Torna a vivere il deserto di Bam
Venerdì sono partito da Roma per l'Iran, per una visita ufficiale che mi vedrà impegnato fino a oggi. La scorsa notte, dopo un lungo negoziato, abbiamo firmato un accordo che riapre la collaborazione nell'ambito dell'attività archeologica nei siti storici di Bam e Pasargade dove l'Italia mancava ormai da alcuni anni. Ora potremo finalmente tornare a consolidare un percorso di studio comune. In questa missione affascinante, coinvolgente e ricca di confronti e sensibilità, mi è stata data l'opportunità di incontrare alcune delle principali personalità culturali della vita politica iraniana, di visitare luoghi di rara bellezza e condividere riflessioni e idee con esperti e studiosi che hanno, come me, il privilegio di occuparsi della risorsa più preziosa di un Paese: il patrimonio culturale.
Dopo il viaggio del Ministro degli Esteri, Emma Bonino, nello scorso dicembre, la mia visita vuole proprio rafforzare la cooperazione fra l'Italia e l'Iran nel campo della cultura; ambito nel quale i nostri Paesi - nel lungo corso della loro storia - hanno espresso eccellenze universalmente apprezzate. Ed è proprio su questo terreno, consci di una straordinaria ricchezza comune, che è prioritario sviluppare il dialogo culturale, anche e soprattutto come strumento per una più approfondita conoscenza reciproca fra le nostre società. Intuizione che ebbe anche Khatami alla fine degli anni Novanta, quando propose alle Nazioni Unite di dedicare un anno - che l'Assemblea generale individuò nel 2001 - al dialogo tra le civiltà. Dialogo di cui l'Italia fu allora protagonista.

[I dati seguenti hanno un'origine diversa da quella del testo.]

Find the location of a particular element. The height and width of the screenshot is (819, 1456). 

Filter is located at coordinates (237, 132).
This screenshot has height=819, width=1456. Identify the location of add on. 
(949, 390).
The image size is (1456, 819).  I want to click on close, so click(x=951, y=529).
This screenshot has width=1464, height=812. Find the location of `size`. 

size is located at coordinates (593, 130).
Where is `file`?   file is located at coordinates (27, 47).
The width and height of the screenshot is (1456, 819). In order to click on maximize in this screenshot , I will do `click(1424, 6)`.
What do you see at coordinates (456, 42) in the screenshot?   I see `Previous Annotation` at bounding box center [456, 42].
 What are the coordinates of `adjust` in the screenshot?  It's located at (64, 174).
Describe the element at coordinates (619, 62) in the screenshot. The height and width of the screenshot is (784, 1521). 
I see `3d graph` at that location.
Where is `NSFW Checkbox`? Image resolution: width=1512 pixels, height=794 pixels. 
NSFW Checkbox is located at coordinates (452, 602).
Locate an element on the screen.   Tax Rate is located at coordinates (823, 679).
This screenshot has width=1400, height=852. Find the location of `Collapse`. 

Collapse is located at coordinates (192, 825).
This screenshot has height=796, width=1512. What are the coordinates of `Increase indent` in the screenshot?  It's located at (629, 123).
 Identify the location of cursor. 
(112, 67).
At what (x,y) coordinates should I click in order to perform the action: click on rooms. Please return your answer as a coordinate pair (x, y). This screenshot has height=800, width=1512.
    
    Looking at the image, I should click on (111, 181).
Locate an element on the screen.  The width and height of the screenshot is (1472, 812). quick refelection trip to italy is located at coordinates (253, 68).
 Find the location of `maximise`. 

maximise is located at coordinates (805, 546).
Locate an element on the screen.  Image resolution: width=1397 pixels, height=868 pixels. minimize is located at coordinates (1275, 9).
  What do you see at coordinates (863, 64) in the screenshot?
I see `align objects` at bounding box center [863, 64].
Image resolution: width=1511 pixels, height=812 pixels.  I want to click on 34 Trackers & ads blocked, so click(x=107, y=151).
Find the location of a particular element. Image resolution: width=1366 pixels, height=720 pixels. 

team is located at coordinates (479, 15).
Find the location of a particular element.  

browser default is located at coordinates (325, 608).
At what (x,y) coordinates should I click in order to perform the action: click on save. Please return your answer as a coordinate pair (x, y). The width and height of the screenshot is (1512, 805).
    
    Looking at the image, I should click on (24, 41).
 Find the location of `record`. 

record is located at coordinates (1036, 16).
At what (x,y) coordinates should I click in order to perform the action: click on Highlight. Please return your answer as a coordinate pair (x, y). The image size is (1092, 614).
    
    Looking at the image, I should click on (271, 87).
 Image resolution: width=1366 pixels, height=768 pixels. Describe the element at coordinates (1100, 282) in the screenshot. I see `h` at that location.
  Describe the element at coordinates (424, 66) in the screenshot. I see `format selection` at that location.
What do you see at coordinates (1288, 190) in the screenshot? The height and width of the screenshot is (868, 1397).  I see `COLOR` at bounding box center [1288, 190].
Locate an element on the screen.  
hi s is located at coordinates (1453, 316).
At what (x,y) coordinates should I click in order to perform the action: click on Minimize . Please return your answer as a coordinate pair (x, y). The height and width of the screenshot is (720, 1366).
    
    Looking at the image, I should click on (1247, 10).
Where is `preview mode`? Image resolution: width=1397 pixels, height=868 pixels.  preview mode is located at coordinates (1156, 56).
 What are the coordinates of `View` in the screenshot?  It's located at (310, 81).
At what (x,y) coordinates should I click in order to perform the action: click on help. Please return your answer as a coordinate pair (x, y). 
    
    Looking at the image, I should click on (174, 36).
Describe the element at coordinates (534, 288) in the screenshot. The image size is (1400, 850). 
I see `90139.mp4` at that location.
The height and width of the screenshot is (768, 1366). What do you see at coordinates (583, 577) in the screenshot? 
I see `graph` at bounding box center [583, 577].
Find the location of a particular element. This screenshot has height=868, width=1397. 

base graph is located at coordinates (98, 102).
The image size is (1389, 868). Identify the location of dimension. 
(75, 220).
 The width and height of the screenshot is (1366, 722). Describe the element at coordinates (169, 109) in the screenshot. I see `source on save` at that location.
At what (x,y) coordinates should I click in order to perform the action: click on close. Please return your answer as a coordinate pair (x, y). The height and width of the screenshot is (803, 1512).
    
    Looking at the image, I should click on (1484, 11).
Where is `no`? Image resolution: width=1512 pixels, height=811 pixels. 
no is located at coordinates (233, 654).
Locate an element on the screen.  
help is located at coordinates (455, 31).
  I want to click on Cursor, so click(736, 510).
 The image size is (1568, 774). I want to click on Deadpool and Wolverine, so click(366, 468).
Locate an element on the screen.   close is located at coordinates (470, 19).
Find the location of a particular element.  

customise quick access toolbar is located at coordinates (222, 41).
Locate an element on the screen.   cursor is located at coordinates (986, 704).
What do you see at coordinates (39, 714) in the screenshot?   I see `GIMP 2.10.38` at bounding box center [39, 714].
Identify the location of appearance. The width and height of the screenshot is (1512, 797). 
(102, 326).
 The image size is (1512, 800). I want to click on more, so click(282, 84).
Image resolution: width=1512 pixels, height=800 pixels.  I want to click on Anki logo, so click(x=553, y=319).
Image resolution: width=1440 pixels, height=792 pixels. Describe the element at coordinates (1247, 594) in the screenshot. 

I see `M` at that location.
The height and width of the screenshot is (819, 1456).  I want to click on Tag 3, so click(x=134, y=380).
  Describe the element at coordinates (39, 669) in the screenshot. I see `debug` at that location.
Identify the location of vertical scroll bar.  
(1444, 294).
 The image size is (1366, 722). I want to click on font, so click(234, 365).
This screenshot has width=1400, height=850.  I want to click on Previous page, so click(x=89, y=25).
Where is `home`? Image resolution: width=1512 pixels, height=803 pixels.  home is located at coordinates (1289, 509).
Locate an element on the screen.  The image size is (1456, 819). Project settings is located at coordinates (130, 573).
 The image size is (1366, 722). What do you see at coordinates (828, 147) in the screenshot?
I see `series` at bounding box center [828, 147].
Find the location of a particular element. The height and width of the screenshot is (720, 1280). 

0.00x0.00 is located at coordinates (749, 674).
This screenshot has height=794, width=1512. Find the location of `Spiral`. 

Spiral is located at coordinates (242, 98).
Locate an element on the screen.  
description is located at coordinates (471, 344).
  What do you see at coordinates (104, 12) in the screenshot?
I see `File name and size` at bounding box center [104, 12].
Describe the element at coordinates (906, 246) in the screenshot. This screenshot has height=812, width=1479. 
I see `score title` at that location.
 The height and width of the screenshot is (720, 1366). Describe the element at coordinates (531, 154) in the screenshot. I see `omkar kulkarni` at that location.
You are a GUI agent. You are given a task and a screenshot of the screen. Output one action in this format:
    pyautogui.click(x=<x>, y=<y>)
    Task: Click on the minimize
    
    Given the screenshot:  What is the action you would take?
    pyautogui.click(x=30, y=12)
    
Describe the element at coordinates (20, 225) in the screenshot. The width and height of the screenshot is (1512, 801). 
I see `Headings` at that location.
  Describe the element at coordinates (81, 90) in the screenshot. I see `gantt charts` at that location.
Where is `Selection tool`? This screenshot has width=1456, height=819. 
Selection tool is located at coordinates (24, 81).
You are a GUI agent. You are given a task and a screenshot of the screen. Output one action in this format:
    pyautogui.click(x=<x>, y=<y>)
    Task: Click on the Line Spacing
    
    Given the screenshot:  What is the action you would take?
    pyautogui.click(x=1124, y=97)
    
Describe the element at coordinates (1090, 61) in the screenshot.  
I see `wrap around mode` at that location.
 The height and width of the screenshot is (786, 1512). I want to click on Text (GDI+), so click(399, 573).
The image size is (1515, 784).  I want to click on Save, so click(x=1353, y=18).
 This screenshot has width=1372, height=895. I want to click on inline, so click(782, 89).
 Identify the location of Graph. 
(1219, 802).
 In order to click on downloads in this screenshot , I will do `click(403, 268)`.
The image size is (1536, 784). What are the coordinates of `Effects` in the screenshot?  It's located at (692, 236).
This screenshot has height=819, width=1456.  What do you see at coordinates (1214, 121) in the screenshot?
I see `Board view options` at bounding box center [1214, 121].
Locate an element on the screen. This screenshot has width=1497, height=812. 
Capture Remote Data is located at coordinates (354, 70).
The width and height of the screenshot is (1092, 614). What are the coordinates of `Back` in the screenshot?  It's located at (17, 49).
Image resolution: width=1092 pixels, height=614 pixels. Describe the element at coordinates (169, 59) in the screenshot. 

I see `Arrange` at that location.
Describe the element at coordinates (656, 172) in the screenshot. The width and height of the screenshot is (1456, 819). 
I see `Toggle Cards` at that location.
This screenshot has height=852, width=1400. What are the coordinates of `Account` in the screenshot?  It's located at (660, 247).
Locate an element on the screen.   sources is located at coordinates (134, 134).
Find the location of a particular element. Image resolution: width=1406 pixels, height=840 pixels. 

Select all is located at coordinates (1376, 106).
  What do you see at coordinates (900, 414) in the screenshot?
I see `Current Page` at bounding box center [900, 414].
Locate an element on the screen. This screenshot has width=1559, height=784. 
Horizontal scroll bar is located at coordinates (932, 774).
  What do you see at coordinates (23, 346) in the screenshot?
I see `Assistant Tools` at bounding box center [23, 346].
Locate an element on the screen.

Del resto, la collaborazione fra Italia e Iran nel contesto della cultura non è mai venuta meno nel corso degli anni, con la presenza delle nostre missioni archeologiche: è grazie ai nostri ricercatori che tornarono a splendere Persepoli e Isfahan, fino al sito UNESCO della Cittadella di Bam dove l'Istituto Superiore per la Conservazione ed il Restauro ha partecipato ai lavori di recupero in seguito al terremoto del 2003. Ma la forza della cultura ha consentito di tener vivo lo scambio culturale nel cinema, nel teatro, nell'arte contemporanea. Anche la tradizione fotografica iraniana è antica: molti sono stati i fotografi italiani alla corte dei Qajar e recente è la pubblicazione dell'album fotografico della prima missione italiana in Persia, che ha avuto luogo nel 1862, appena un anno dopo la rivoluzione. Il cinema iraniano è stato più volte premiato nei Festival di Roma e Venezia e costante è stata la partecipazione di nostre compagnie teatrali al Festival internazionale Fajr a Teheran. Molte sono anche le opportunità legate allo sviluppo del turismo, a partire dalla decisione condivisa di voler sviluppare un modello comune di turismo culturale.
L'Iran dimostra di voler dare seguito all'entusiasmo e alle speranze che hanno accompagnato nel giugno 2013 l'elezione di Hassan Rohuani, impegnato con la sua squadra di ministri a realizzare una riforma graduale del sistema e a promuovere la legittimazione del Paese a livello internazionale, a cominciare dall'accordo di Ginevra sul programma nucleare dello scorso 24 novembre. In questo percorso di confidence building, l'Italia può tornare a rivestire un ruolo centrale per il dialogo e il confronto che era andato disperso negli ultimi decenni. La cultura ha lo straordinario potere di essere impronta distintiva dell'identità di un popolo e naturale spazio di confronto con realtà diverse, valore che arricchisce e fa crescere perché capace di trascendere i confini geografici. Forma alla conoscenza delle culture differenti, al rispetto reciproco, avvicina i popoli perché affonda le sue radici nelle grandi civiltà che hanno dato vita alla "saggezza degli antichi"; la cultura parla il linguaggio universale della bellezza. La sensibilità nei confronti della cultura unisce i Paesi, come ho riscontrato anche nei viaggi che in questi mesi di governo mi hanno portato in Giordania, Israele, Palestina e Cile; ma il modello delle relazioni così come lo abbiamo conosciuto nel Novecento appare insufficiente a gestire una qualunque forma di ordine internazionale. Va completamente ripensato se vogliamo garantire un futuro ai nostri figli e se vogliamo recuperare quel rapporto costruttivo e imprescindibile con i cittadini, rapporto che noi politici abbiamo troppe volte sottovalutato.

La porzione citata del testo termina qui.